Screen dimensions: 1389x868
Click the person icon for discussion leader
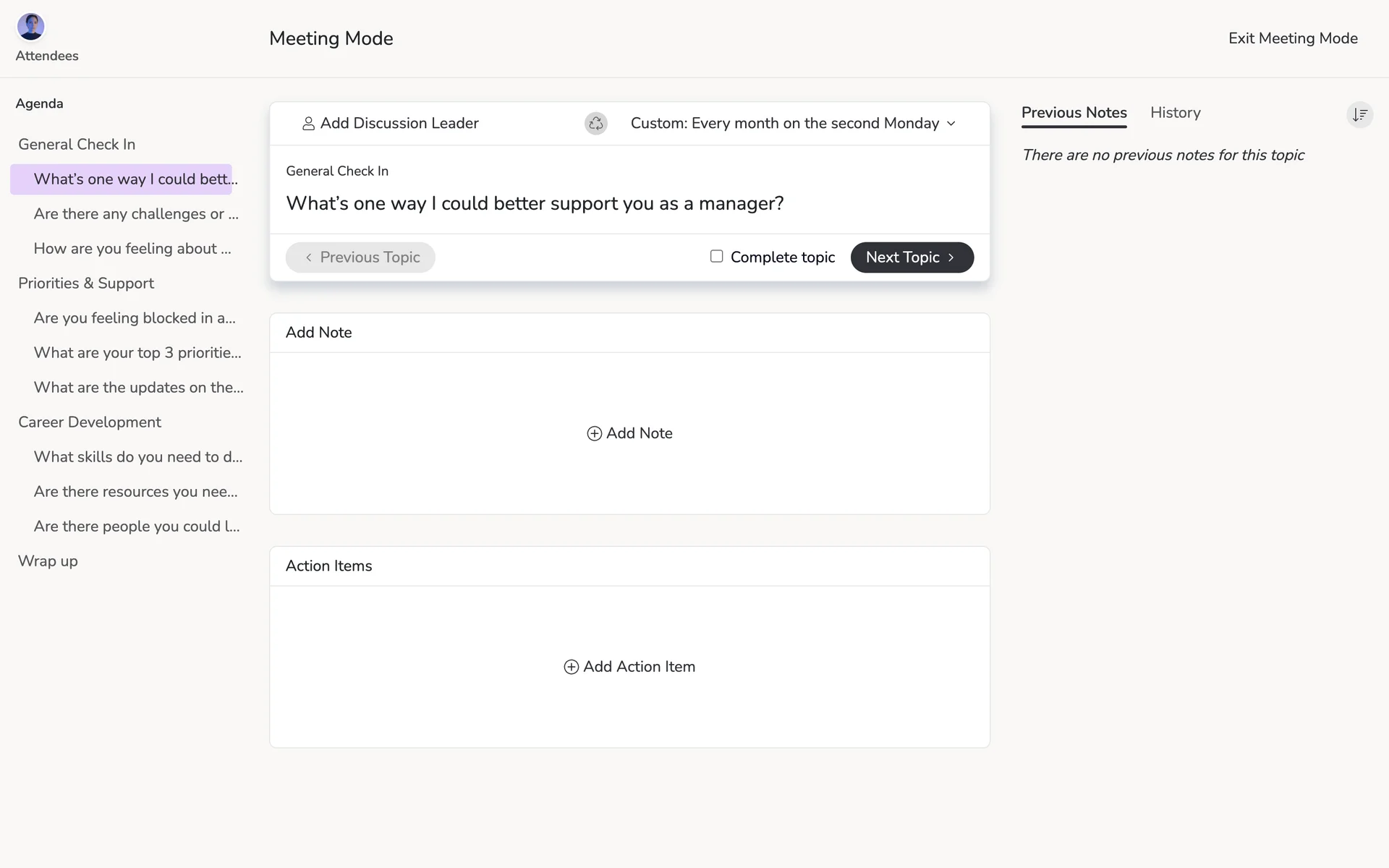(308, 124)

---

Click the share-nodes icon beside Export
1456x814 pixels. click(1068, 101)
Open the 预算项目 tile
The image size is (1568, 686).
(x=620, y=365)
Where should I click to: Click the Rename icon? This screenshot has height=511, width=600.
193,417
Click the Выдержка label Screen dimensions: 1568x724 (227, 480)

...

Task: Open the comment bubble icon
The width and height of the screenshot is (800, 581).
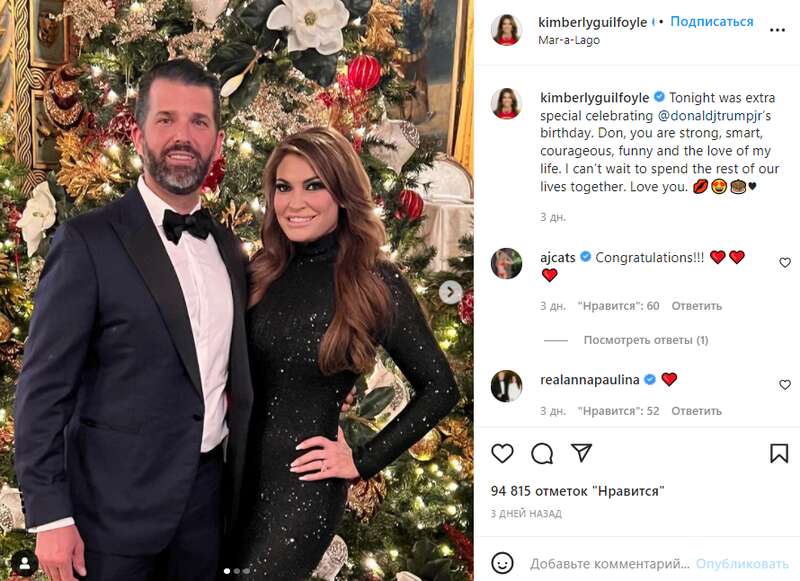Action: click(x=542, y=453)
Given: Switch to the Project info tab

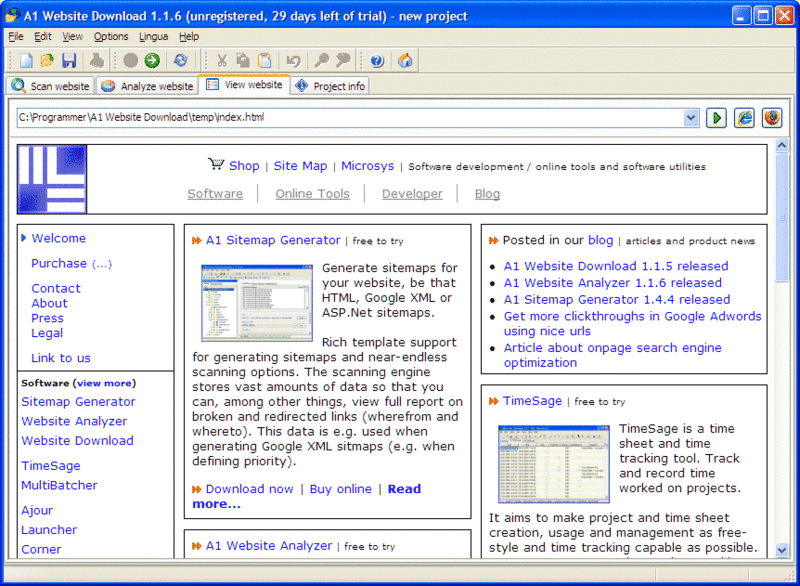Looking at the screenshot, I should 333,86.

What you should do. Filter the preceding entries down to the lines with "dimensions".

Result.
Screen dimensions: 1389x868
Click the Выдержка label Screen dimensions: 1568x724 (227, 480)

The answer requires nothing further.